[Given entries — start]

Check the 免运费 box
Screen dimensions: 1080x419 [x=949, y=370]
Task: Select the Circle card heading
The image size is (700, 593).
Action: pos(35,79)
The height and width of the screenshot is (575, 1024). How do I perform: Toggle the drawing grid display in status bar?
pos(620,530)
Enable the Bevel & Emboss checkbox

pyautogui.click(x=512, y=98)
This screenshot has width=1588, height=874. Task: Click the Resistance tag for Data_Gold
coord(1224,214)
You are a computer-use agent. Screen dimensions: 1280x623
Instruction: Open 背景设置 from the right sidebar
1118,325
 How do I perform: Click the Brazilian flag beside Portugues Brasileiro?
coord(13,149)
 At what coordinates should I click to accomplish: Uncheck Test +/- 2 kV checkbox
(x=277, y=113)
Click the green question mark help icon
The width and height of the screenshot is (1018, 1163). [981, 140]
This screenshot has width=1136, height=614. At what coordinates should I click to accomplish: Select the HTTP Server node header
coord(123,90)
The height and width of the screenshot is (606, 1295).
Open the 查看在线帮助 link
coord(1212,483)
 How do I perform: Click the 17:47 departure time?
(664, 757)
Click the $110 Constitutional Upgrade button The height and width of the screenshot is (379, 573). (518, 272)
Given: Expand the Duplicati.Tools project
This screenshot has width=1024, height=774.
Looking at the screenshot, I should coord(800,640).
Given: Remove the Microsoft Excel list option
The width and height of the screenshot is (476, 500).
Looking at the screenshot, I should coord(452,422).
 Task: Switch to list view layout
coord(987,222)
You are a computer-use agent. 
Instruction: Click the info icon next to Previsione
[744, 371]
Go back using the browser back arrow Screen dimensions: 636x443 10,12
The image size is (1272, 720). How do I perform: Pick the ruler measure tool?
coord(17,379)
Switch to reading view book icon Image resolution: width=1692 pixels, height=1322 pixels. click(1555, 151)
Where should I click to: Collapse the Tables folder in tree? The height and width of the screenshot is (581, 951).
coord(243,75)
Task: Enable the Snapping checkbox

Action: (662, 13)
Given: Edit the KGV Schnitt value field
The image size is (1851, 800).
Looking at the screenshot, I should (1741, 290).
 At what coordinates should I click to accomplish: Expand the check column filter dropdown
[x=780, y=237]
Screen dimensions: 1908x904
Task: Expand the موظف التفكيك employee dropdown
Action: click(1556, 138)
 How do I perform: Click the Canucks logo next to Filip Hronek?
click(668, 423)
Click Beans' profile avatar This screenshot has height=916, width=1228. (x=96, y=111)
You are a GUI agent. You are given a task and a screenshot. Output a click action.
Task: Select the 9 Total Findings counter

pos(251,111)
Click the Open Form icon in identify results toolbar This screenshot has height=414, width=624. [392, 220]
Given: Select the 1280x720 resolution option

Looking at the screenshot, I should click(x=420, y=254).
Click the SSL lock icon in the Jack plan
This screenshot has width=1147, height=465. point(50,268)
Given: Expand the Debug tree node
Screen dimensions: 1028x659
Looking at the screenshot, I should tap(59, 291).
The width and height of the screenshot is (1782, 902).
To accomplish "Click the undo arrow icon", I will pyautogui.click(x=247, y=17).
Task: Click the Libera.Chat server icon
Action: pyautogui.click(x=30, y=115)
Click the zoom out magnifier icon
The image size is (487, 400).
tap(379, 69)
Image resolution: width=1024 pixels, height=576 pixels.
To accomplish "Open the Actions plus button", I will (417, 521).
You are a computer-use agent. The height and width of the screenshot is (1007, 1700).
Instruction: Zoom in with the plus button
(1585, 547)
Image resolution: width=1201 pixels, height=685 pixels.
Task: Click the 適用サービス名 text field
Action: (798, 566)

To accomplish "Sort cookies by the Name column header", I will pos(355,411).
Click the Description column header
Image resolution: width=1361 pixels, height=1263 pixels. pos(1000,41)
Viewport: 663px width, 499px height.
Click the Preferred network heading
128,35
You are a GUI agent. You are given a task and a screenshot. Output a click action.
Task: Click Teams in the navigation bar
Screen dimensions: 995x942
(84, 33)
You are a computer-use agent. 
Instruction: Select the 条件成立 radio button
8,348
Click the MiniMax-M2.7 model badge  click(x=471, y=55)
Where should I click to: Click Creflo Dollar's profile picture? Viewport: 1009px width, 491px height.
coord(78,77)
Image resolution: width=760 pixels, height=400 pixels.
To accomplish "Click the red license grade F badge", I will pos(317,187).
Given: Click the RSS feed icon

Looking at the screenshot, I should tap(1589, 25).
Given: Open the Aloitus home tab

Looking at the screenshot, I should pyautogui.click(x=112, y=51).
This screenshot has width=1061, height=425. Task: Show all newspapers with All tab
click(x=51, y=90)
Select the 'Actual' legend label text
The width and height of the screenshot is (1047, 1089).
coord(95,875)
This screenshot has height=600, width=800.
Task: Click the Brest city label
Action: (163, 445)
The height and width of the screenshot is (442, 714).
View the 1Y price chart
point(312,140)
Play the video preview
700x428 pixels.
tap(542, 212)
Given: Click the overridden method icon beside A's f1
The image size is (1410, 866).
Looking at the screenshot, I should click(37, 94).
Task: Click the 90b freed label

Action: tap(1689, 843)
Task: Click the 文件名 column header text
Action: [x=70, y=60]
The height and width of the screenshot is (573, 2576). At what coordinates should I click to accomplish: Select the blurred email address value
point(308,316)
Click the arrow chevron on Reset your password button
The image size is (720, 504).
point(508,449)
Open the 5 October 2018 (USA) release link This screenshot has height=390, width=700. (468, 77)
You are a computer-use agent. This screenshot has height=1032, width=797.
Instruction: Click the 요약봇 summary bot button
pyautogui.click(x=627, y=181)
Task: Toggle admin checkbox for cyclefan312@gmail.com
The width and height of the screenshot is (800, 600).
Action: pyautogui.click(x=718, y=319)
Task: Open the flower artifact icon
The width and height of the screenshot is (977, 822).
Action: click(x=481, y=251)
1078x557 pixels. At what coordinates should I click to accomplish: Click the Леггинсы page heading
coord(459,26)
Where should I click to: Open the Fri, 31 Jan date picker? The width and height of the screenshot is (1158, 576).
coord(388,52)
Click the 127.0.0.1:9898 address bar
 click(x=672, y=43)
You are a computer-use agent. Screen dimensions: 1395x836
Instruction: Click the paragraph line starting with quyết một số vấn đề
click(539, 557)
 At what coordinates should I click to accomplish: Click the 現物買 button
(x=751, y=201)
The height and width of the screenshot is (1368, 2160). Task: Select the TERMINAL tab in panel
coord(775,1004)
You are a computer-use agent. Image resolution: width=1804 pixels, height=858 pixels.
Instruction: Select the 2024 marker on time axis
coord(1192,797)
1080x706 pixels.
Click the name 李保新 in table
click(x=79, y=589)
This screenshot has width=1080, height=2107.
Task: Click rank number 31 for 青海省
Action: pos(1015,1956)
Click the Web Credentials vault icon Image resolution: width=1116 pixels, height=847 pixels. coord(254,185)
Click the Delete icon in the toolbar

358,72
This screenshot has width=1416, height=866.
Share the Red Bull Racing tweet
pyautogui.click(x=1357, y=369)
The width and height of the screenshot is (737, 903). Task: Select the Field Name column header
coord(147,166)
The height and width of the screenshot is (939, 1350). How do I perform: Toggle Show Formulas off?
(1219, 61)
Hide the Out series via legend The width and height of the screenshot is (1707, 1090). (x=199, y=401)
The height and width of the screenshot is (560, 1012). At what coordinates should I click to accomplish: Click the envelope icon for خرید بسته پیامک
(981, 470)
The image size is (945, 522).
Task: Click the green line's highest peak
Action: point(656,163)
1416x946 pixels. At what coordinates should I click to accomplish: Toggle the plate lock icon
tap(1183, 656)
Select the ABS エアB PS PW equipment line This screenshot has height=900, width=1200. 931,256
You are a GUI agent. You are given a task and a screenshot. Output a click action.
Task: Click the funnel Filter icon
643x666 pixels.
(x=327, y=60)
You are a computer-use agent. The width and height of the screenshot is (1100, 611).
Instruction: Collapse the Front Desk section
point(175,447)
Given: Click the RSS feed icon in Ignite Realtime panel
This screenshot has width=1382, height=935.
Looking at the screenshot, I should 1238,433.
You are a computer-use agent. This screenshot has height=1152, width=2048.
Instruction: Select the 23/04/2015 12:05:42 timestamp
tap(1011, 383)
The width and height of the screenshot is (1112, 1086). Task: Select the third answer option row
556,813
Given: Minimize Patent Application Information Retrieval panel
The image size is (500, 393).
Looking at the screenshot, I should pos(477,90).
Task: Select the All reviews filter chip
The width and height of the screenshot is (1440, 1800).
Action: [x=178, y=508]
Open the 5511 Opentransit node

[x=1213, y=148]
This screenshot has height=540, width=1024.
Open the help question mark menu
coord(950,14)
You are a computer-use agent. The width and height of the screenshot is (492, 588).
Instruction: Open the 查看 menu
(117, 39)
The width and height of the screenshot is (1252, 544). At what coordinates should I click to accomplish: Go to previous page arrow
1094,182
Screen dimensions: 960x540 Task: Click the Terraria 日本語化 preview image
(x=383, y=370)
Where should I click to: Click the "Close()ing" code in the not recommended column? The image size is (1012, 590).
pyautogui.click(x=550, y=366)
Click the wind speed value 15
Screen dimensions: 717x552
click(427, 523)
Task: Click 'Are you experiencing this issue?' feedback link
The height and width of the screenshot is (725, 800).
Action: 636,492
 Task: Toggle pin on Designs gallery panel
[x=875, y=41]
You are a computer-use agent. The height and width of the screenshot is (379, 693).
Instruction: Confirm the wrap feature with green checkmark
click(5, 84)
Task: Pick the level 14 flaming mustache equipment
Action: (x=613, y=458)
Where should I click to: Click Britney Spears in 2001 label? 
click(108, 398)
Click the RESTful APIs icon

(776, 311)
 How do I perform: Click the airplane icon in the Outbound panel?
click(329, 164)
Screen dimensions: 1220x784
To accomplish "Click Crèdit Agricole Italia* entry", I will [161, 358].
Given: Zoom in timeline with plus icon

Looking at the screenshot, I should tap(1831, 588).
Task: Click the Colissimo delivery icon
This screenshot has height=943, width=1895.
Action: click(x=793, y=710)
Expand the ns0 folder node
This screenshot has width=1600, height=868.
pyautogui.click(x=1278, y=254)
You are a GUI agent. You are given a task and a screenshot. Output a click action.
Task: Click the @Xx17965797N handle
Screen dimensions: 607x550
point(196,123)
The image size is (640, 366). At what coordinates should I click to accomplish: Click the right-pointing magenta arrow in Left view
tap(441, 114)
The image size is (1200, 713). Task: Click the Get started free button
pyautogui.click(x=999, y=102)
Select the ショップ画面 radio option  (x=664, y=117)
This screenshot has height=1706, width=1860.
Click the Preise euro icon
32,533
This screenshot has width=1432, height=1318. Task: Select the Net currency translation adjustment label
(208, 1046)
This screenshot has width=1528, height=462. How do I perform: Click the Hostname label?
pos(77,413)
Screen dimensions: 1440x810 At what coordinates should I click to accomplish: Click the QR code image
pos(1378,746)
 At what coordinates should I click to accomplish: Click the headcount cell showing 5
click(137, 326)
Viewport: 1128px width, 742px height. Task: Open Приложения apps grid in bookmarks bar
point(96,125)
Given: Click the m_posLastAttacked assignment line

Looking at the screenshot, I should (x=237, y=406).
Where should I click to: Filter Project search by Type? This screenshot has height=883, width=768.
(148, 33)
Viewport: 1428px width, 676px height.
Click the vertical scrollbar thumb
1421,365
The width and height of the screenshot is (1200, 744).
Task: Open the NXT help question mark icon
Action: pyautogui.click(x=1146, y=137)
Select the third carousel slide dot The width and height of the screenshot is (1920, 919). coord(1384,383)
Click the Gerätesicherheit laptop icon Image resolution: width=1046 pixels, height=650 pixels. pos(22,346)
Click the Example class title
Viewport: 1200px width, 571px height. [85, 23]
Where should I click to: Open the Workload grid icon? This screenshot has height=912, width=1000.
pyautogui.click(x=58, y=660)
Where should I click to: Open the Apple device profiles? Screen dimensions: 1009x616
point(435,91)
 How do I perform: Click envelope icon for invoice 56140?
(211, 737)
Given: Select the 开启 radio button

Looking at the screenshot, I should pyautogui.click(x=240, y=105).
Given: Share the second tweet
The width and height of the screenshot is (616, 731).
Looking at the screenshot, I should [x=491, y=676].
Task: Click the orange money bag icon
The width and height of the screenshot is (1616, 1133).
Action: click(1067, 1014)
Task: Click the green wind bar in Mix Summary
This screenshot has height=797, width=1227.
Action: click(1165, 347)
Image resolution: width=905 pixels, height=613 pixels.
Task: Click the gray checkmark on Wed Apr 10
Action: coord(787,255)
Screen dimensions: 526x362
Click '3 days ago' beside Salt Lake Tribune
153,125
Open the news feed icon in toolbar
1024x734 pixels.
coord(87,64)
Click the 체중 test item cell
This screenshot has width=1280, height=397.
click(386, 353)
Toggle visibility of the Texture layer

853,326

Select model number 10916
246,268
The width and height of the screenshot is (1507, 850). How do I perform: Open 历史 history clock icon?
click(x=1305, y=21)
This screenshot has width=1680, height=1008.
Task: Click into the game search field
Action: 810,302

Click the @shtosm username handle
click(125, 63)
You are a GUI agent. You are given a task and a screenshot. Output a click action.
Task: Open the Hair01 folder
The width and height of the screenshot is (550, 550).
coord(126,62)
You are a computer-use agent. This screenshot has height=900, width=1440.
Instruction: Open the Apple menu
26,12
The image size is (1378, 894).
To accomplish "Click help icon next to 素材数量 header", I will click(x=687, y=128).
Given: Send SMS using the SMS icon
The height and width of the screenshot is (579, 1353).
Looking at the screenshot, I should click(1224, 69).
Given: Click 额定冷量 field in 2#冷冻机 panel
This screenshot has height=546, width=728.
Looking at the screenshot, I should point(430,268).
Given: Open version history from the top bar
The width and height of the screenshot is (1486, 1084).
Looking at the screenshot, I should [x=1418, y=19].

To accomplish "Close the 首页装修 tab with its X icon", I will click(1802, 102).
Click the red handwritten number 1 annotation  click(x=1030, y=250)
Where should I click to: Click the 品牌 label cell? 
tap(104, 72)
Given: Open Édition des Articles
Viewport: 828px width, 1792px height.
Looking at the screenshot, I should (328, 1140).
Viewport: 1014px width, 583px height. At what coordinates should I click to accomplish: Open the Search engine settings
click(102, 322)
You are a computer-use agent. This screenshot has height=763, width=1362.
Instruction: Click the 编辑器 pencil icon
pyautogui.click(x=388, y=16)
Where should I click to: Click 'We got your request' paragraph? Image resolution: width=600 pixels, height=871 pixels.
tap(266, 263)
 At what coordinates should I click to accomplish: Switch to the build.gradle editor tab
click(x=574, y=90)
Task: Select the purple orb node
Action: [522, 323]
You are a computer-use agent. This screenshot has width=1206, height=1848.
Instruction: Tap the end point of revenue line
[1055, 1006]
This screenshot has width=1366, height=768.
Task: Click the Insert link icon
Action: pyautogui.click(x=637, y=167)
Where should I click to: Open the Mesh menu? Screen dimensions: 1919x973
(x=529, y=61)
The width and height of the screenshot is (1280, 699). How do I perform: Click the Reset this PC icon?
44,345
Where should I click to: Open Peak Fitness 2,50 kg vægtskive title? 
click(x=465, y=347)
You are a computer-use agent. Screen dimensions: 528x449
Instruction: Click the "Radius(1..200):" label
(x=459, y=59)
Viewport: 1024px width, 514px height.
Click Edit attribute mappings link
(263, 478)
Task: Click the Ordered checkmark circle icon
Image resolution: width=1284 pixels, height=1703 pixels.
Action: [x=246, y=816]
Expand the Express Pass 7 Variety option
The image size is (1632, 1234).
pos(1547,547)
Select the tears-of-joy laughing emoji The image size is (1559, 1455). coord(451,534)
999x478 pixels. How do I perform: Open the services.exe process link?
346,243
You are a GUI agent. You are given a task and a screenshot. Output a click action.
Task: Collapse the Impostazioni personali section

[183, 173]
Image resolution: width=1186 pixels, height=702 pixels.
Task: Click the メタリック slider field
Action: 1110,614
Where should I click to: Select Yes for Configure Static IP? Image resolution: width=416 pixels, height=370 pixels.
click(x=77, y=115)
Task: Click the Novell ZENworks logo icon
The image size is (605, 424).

[Given entries — finish]

§ **Assignment**: Here the job is to set down exactly the lines of the material above that fall between the one with "How do I perform: Click the 17:47" and the one with "Given: Edit the KGV Schnitt value field", inclusive, and nothing beyond them.

§ **Solution for this task**:
 How do I perform: Click the 17:47 departure time?
(664, 757)
Click the $110 Constitutional Upgrade button The height and width of the screenshot is (379, 573). (518, 272)
Given: Expand the Duplicati.Tools project
This screenshot has width=1024, height=774.
Looking at the screenshot, I should coord(800,640).
Given: Remove the Microsoft Excel list option
The width and height of the screenshot is (476, 500).
Looking at the screenshot, I should coord(452,422).
 Task: Switch to list view layout
coord(987,222)
You are a computer-use agent. 
Instruction: Click the info icon next to Previsione
[744, 371]
Go back using the browser back arrow Screen dimensions: 636x443 10,12
The image size is (1272, 720). How do I perform: Pick the ruler measure tool?
coord(17,379)
Switch to reading view book icon Image resolution: width=1692 pixels, height=1322 pixels. click(1555, 151)
Where should I click to: Collapse the Tables folder in tree? The height and width of the screenshot is (581, 951).
coord(243,75)
Task: Enable the Snapping checkbox

Action: (662, 13)
Given: Edit the KGV Schnitt value field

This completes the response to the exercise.